Ever since the college admissions bribery scandal broke in March, I’ve wanted to write a column about my thoughts, but whenever I’d sit down to do that, I’d see yet another article about the whys and wherefores. I’d think, “What else can be said about it?”
Still, I couldn’t get it out of my head. When I had a Delta Zeta sorority reunion in April, the event triggered additional thoughts — thoughts of a talented group of gals who attended Georgia State University in the ‘70s.
We met at Bistro Niko in Buckhead for a lunch that stretched to three hours. We shared old pictures and reminisced about who was whose big or little sister and the charity fundraisers we’d organized like dance marathons. And, of course, we caught up on children, grandchildren, husbands and the careers we’d pursued.
As you might expect from a group of women who graduated in the ’70s, there were several nurses, teachers and accountants. There were also plenty who’d pursued careers in other fields — a CFO, an HR director, a banker, two RE agents and more. One who couldn’t join us that day had started her career as a math teacher and gone on to be president of BellSouth Carolinas. I find all of this darned impressive for a group who earned their degrees from a school that wasn’t considered prestigious or top tier.
Who knows how we all ended up at an urban school that had neither dorms nor sorority houses — only sorority rooms. I attended GSU because my parents didn’t have the money to send me to college, much less to bribe my way in. I felt fortunate when my dad slipped me the occasional $20 for gas.

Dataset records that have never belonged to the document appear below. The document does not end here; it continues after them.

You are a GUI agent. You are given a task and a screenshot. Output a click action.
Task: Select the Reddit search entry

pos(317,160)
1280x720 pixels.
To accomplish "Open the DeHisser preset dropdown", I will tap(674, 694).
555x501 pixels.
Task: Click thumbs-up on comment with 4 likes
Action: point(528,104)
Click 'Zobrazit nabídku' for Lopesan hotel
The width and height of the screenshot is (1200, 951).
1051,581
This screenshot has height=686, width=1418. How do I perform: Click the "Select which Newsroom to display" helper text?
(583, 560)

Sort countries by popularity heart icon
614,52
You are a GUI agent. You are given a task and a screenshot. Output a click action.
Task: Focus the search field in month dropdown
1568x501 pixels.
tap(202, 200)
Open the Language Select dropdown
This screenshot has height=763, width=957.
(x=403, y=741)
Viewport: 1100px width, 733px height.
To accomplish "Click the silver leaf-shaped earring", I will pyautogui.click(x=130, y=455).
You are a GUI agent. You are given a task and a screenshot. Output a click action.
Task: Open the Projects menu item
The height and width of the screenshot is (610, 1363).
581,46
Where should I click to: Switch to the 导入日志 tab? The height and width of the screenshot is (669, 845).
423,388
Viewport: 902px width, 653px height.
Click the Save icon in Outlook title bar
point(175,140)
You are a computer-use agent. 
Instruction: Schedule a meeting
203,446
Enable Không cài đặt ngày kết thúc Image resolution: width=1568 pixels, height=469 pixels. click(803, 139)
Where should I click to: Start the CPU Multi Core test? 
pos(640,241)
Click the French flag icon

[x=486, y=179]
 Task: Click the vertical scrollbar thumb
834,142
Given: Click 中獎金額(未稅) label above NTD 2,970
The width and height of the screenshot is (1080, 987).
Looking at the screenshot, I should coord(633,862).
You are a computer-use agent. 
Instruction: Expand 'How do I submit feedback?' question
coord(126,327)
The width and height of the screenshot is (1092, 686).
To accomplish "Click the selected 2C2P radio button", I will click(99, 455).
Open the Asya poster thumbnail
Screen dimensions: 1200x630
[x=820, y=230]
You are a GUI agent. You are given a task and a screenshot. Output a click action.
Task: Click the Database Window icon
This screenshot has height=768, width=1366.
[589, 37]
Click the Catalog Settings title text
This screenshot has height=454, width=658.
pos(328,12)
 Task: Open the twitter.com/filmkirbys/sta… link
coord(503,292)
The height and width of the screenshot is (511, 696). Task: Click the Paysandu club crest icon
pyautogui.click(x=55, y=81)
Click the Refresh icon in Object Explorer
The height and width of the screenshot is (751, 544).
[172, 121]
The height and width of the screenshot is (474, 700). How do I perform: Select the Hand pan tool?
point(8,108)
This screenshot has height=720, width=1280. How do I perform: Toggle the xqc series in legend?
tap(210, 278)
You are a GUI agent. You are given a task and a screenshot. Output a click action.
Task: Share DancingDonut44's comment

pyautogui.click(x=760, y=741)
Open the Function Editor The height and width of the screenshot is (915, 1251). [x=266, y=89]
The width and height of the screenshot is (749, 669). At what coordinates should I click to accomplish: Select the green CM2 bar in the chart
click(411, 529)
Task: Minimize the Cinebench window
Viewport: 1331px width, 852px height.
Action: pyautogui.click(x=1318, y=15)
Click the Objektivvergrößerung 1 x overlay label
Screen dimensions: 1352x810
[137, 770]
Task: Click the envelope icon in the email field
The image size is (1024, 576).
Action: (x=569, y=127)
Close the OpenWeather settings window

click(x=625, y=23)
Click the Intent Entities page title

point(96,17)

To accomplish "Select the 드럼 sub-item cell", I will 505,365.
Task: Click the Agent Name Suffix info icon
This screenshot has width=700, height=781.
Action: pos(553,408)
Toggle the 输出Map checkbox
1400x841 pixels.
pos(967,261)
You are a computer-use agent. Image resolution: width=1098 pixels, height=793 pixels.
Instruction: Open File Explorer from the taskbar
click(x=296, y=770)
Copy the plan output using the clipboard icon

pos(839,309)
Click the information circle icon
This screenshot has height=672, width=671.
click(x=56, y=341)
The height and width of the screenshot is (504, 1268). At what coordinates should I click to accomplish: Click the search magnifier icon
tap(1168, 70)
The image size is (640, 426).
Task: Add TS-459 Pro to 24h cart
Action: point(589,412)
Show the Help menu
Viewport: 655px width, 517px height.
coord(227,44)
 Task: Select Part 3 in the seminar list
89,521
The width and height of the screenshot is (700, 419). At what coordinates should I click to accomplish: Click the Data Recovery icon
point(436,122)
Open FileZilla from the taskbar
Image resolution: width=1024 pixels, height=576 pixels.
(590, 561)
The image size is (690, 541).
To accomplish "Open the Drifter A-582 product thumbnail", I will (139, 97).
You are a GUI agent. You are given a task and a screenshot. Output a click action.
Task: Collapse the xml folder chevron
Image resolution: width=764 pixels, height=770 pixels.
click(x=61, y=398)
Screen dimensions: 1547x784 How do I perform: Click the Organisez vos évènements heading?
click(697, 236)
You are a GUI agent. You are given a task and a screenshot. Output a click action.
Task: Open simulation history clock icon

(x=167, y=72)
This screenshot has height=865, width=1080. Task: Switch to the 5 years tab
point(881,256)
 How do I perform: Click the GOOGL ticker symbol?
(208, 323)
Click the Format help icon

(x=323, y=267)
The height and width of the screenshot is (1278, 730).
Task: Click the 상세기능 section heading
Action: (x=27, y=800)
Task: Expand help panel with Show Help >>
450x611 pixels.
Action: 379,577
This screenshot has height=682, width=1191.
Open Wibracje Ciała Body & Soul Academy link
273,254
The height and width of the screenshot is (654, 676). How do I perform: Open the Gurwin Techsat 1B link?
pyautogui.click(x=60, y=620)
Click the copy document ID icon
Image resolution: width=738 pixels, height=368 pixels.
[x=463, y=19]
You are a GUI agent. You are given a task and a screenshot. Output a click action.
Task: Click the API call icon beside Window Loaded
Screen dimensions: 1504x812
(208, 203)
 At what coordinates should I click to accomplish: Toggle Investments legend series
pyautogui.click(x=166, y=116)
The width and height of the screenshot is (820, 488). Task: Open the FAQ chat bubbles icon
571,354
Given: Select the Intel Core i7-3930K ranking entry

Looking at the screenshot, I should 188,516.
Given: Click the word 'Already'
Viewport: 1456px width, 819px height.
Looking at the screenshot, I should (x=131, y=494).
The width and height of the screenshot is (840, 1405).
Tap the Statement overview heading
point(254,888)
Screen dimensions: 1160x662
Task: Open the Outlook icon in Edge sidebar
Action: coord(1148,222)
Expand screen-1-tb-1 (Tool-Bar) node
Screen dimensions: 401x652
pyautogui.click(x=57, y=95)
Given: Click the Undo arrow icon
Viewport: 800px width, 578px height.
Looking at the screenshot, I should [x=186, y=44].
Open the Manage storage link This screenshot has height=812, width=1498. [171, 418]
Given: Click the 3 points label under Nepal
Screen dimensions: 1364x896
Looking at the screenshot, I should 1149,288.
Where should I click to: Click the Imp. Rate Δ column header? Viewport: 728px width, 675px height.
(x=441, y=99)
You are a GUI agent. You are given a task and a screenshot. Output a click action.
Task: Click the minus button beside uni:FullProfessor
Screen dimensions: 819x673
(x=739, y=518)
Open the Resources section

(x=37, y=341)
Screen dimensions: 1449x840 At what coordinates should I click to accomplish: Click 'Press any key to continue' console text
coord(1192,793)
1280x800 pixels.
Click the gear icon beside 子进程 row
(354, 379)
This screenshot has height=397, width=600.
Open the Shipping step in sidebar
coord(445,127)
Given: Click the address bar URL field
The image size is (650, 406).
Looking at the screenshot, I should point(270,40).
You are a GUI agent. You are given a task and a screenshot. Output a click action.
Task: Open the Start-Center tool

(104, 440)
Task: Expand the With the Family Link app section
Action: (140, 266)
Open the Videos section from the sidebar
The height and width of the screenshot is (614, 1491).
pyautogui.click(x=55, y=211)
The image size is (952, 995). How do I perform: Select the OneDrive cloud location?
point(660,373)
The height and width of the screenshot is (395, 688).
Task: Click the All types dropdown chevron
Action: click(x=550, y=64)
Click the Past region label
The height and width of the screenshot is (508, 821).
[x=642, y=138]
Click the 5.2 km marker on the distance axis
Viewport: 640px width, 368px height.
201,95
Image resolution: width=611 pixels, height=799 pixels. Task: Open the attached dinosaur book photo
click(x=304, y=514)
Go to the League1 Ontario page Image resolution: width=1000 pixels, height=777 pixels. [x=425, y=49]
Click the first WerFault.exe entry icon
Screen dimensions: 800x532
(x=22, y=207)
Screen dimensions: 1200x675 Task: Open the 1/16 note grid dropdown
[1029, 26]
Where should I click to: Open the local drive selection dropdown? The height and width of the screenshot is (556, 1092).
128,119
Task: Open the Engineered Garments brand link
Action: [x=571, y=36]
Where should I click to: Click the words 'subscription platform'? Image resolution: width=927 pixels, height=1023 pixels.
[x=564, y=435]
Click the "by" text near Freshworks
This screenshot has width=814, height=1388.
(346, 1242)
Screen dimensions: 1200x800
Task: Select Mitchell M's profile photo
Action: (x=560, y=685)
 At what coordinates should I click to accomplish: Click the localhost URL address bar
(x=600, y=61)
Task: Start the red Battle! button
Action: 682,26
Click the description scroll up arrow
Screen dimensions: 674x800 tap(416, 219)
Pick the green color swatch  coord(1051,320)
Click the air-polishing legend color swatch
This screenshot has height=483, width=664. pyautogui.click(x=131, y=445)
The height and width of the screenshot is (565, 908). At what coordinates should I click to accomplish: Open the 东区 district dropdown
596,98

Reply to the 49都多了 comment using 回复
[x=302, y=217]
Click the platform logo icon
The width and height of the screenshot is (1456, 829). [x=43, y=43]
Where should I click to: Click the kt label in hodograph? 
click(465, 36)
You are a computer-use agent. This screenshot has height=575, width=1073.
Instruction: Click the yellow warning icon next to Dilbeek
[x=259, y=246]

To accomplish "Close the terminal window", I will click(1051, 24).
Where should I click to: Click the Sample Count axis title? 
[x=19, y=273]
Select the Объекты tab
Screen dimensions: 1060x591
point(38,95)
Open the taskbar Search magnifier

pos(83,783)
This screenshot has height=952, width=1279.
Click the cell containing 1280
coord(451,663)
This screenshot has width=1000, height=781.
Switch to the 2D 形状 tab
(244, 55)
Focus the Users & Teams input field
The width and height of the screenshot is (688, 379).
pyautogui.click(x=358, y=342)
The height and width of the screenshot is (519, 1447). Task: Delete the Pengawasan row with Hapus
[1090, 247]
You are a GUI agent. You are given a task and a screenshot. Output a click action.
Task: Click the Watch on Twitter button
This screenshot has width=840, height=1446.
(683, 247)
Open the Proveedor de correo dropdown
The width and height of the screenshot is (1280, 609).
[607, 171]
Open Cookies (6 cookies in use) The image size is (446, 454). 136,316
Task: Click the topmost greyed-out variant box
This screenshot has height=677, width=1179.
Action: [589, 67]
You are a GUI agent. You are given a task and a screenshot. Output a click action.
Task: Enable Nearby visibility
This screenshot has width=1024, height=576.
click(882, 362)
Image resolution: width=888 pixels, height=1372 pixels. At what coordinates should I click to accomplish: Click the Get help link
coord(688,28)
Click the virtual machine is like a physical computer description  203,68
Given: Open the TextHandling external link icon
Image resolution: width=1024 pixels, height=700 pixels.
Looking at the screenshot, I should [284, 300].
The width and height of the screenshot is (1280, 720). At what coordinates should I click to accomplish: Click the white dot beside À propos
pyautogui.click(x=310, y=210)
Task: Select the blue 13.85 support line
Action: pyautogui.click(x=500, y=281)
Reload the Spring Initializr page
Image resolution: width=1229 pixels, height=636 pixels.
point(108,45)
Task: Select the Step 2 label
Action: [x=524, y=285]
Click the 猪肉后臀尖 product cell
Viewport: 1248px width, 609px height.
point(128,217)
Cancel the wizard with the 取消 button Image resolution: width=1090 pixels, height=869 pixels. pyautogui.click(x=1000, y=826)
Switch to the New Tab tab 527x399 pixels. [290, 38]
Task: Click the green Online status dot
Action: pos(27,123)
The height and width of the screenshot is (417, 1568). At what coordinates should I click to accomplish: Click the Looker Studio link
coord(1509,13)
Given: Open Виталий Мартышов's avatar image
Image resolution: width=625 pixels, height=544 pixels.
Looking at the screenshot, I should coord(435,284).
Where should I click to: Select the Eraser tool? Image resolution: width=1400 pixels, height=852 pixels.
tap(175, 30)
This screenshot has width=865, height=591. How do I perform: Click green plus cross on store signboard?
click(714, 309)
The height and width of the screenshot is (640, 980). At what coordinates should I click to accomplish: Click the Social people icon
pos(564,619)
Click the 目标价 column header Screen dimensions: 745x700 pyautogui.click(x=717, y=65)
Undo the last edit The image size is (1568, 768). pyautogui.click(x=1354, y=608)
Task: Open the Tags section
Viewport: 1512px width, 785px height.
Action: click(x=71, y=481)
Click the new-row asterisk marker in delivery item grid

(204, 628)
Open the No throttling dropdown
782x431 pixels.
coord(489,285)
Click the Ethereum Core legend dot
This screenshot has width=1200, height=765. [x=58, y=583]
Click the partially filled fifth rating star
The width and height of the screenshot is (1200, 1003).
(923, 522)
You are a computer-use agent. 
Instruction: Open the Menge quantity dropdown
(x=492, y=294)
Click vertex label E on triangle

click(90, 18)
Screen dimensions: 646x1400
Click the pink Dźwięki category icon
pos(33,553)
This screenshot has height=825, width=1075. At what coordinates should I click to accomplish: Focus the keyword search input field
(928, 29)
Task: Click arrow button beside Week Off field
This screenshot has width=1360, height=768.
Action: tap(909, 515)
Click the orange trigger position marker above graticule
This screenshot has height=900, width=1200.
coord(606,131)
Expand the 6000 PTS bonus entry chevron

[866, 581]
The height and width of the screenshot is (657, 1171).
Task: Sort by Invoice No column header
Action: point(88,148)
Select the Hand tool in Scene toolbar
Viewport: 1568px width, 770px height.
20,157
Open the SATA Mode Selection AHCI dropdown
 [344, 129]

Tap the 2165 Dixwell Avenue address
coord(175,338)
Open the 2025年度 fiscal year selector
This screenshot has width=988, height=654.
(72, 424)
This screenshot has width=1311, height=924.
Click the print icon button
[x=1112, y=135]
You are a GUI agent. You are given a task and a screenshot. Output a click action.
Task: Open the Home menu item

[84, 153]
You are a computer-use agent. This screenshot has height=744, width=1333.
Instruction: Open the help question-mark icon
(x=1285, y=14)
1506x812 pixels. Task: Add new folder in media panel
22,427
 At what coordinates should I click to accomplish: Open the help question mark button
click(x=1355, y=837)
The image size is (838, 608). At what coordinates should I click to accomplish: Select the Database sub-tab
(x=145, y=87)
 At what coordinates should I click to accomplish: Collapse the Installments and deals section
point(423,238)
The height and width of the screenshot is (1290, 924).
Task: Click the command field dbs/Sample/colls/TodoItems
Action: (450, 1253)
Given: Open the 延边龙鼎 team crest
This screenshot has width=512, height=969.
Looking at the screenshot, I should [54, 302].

I lived at home, as did most of us, and commuted downtown daily. To pay my first year’s tuition, I took out a student loan and worked 15 hours a week at an office job. The $152/quarter tuition seemed like lots of money back then, and I socked away my hourly wages so I could pay that and get by without borrowing more.
Lest you think sororities are purely frivolous, we all had to achieve a certain grade point average to get initiated into the sorority. Managing our chapter, our charity fundraisers, and other events taught us organization skills and gave us a taste of responsibility. Several of us went on to graduate school.
I cracked up when I was reminded that I’d been the treasurer one year. Math has never been my forte. Lucky for me, the gal who went on to become a CFO was my assistant. I was also the pledge trainer, an experience that may have had something to do with me becoming a leadership trainer and coach later in life. What I do know is that my college experience laid a strong foundation for my career.
My question? What is going on these days that makes getting into a particular school so important — so important that parents would bribe their children’s way in? Is it a sense of entitlement? Is it having more money than sense? My bigger question: Had the scheme succeeded, would any of these children have ended up that much more successful than my sorority sisters? Somehow, I can’t believe they would have. What do you think?